Pulitzer prize-winning historian Saul Friedlander, a world authority on the Holocaust, said Friday he would leave the United States if Donald Trump was elected president.

The 83-year-old Israeli-American writer, who escaped the Nazis by being hidden in a Catholic boarding school in France, described Trump as a "dangerous crazy."

He said the controversial Republican candidate could win November's election because of Hillary Clinton's "tendency to lie and to hide things."

"One cannot exclude [the possibility of] Donald Trump winning even though he is a dangerous crazy," he told AFP. "He says whatever comes into his mind."

Friedlander's magisterial two-volume history of Nazi Germany and the Jews charts Adolf Hitler's rise to power in a period where populism was rising across the world as it is today.

"We don't know what [Trump] thinks," said the writer, whose parents were murdered in Auschwitz after French police caught them attempting to escape to Switzerland and handed them over to the Germans.

"At the same time, there is a huge swathe of Americans, mostly poor, angry whites, who dream of having him in the White House. He is kind of a release valve for their anger against the 'establishment' represented by Barack Obama and Hillary Clinton, because she has, unfortunately, a tendency to lie and to hide things," he said.

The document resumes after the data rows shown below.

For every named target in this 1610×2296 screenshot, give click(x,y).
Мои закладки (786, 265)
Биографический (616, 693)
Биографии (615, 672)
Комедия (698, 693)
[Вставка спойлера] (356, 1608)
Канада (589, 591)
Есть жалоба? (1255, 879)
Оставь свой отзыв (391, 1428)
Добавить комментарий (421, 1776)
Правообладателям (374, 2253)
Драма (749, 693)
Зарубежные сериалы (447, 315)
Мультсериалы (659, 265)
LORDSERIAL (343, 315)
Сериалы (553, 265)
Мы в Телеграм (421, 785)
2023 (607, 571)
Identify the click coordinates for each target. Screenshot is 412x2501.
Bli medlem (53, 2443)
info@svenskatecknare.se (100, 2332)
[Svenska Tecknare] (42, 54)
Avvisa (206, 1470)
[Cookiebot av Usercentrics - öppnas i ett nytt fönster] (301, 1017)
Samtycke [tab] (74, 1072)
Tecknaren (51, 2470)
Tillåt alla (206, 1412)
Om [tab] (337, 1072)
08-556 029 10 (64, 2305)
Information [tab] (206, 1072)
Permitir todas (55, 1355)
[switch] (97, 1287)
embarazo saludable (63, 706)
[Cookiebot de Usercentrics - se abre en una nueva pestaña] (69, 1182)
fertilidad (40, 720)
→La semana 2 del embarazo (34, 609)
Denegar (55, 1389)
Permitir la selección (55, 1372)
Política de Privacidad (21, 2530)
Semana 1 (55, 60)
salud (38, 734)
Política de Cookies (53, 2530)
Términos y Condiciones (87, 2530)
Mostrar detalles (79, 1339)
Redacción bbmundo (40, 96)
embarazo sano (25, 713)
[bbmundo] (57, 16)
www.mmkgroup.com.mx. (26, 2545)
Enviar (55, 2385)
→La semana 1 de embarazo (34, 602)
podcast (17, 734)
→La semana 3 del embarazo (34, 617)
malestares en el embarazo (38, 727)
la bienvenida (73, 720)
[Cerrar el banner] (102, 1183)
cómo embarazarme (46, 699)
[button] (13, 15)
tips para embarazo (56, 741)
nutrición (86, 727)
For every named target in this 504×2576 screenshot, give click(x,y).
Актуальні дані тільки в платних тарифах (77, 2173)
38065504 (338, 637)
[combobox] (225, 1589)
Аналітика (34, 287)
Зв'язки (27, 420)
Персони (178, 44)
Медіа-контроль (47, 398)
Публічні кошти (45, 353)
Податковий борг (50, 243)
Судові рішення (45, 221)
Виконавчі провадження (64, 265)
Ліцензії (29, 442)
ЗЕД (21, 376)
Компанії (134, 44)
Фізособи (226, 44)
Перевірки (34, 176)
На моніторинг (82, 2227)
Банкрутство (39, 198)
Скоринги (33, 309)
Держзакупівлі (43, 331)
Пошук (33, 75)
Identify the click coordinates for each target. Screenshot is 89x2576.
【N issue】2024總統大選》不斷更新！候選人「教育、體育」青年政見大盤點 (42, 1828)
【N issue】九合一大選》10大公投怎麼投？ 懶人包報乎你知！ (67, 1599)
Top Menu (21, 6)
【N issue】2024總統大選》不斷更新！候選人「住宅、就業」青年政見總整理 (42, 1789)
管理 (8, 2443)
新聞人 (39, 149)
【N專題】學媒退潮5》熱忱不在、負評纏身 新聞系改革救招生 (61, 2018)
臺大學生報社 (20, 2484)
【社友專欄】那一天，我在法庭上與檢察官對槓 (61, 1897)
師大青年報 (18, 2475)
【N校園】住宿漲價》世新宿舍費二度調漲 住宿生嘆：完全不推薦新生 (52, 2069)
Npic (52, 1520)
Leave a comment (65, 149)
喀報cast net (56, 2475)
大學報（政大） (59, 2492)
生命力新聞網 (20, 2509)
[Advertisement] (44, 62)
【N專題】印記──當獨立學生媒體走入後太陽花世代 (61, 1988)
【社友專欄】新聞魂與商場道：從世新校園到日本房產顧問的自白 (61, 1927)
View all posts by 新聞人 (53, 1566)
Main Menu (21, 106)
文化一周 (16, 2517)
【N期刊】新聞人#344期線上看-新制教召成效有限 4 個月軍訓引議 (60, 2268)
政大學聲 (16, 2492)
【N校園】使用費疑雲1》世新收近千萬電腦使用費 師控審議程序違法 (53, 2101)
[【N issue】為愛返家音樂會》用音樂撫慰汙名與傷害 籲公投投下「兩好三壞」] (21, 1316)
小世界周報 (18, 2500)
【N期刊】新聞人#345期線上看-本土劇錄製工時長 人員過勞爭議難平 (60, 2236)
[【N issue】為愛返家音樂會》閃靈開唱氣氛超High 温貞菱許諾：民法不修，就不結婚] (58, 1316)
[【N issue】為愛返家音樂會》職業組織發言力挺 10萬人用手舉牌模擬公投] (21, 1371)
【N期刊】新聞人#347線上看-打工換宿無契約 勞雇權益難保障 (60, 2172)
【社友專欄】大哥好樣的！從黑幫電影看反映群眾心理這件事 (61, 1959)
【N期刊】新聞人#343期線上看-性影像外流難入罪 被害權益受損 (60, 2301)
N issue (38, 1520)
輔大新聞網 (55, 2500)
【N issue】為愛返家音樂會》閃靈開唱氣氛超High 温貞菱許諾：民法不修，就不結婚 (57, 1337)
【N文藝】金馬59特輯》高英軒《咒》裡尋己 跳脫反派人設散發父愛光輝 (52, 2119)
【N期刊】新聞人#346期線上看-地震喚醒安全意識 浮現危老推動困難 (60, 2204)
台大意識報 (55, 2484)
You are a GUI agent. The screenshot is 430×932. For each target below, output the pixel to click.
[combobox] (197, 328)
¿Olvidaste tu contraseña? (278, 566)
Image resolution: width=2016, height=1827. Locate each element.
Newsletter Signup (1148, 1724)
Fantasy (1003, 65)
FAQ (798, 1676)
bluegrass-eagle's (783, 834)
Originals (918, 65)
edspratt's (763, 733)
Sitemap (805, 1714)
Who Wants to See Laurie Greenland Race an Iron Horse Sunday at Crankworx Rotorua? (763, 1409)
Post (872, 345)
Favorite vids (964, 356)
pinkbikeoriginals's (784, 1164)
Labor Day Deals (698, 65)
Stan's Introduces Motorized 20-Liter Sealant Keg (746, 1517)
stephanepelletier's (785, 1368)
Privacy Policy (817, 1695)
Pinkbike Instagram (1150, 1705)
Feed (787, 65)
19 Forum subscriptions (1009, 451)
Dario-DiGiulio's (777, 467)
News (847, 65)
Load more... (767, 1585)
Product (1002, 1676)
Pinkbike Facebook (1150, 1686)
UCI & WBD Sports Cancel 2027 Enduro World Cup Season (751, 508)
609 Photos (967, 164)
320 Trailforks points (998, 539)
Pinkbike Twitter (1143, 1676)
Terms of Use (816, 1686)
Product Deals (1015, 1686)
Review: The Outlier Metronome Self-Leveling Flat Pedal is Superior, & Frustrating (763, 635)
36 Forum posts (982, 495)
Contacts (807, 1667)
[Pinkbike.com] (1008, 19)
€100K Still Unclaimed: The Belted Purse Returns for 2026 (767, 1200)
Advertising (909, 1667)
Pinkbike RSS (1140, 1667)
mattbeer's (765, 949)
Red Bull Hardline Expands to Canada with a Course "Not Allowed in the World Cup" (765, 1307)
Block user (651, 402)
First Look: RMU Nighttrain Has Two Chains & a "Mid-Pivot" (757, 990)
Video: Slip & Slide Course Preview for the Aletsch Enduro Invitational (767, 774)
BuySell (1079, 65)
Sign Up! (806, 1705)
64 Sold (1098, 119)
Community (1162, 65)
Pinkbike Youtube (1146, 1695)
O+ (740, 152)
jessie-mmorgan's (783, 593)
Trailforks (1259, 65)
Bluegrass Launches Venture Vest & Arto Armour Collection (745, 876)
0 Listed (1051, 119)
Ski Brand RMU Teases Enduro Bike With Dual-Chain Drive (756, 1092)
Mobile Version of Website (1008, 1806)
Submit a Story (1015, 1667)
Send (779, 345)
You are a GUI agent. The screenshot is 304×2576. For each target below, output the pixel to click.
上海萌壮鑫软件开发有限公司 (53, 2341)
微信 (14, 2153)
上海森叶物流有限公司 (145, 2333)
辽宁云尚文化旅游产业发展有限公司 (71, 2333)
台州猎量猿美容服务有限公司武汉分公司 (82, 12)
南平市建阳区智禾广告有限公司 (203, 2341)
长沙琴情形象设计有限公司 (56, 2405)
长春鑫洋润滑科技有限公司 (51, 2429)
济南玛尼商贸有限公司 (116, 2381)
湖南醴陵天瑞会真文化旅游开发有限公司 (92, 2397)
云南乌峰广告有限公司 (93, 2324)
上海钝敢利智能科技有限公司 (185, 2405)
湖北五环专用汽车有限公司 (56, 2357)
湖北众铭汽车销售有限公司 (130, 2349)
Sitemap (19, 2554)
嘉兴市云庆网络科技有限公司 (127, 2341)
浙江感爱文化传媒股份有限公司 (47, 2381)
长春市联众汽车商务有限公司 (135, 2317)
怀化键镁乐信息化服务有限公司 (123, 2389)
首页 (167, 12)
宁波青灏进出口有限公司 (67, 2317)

Clinton recently suffered a bout of pneumonia, which her campaign was only forced to disclose after she was seen stumbling into her car.

"Trump, by comparison, seems totally open and frank, even if he has not published his income tax returns," Friedlander explained.

Friedlander, who is based in Los Angeles, also warned of the rise of anti-Semitism and of Holocaust denial.

"Negationists are, in general, anti-Semites, and I am utterly opposed to debating with them. It gets you nowhere, they will always find a so-called detail showing that all these stories of gas chambers were a joke.

"They are obsessed by the idea that Jews could have invented the story of their extermination," said Friedlander, whose new books, Reflections on Nazism and Where Memory Leads have just been published in France.

The historian, who left France for Israel after World War II and worked as an assistant to former president Shimon Peres, has been very critical of Israel's treatment of the "Palestinians."

"But I am also worried about the rising movement, particularly on US university campuses, questioning Israel's right to exist."

The historian said extremism on both sides had done "profound damage" to the chances of a Middle East peace settlement.

"I remain a supporter of a two-state solution, but my friends in Israel say that if a Palestinian state is created on the West Bank, it will be in the hands of Hamas, like Gaza. Then Israel will be surrounded by people determined to destroy it, they say.

"However, if we want to build peace, we have to halt settlement building, destroy wildcat settlements and abandon others," Friedlander said. "We have to do that at least to show good faith."

"If not, we risk losing the values of justice and equality that were once at the heart of Israel and Zionism," he added.

The PA has repeatedly refused to recognize Israel's right to exist, and refuses to negotiate with Israel unless various preconditions have been met. Past expulsions of Jews have led to terror enclaves that severely endanger Israel's security.